====== RECORDS SUPPLIED

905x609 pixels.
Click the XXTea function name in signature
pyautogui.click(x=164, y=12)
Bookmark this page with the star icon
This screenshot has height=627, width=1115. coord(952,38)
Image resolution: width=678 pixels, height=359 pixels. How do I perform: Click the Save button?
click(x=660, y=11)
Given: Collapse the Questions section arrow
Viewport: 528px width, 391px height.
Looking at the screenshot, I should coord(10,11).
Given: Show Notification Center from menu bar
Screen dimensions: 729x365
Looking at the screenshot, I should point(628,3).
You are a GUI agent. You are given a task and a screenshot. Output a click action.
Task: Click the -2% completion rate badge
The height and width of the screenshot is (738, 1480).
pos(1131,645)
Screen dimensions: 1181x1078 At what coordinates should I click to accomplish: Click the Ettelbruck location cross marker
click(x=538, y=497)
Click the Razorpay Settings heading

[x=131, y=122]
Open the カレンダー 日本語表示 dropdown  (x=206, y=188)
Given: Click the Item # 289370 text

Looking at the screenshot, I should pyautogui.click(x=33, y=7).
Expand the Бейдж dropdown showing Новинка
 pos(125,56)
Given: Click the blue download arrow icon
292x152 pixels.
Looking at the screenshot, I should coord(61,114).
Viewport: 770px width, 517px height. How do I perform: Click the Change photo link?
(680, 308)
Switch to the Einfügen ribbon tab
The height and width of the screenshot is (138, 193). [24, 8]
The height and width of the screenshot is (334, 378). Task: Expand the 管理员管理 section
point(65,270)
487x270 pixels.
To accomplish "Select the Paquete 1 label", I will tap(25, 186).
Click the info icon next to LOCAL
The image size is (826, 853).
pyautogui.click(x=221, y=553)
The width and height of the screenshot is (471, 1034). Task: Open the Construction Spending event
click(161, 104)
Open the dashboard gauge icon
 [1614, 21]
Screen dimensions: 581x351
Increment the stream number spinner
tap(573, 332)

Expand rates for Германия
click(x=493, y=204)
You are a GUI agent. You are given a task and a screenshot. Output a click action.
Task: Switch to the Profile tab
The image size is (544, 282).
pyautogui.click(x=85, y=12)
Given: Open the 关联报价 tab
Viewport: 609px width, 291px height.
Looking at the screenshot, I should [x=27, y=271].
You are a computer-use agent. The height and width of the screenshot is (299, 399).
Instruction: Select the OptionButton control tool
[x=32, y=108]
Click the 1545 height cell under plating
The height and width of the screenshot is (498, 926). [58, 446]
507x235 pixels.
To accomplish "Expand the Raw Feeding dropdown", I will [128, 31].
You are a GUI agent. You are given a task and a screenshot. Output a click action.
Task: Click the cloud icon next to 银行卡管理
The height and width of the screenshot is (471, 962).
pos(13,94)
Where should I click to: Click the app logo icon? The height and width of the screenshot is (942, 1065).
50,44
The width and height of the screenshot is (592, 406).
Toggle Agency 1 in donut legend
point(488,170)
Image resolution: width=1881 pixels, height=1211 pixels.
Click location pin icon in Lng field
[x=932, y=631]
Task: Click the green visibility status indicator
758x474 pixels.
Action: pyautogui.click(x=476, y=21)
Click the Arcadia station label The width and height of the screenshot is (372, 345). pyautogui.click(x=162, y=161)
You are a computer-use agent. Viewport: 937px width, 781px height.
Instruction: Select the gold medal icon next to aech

============

Copy the data above, starting with the line that contains "Task: Click the green" and ending with the last line of the data, both included, and keep every line unchanged.

## [RESULT OF THIS TASK]
Task: Click the green visibility status indicator
758x474 pixels.
Action: pyautogui.click(x=476, y=21)
Click the Arcadia station label The width and height of the screenshot is (372, 345). pyautogui.click(x=162, y=161)
You are a computer-use agent. Viewport: 937px width, 781px height.
Instruction: Select the gold medal icon next to aech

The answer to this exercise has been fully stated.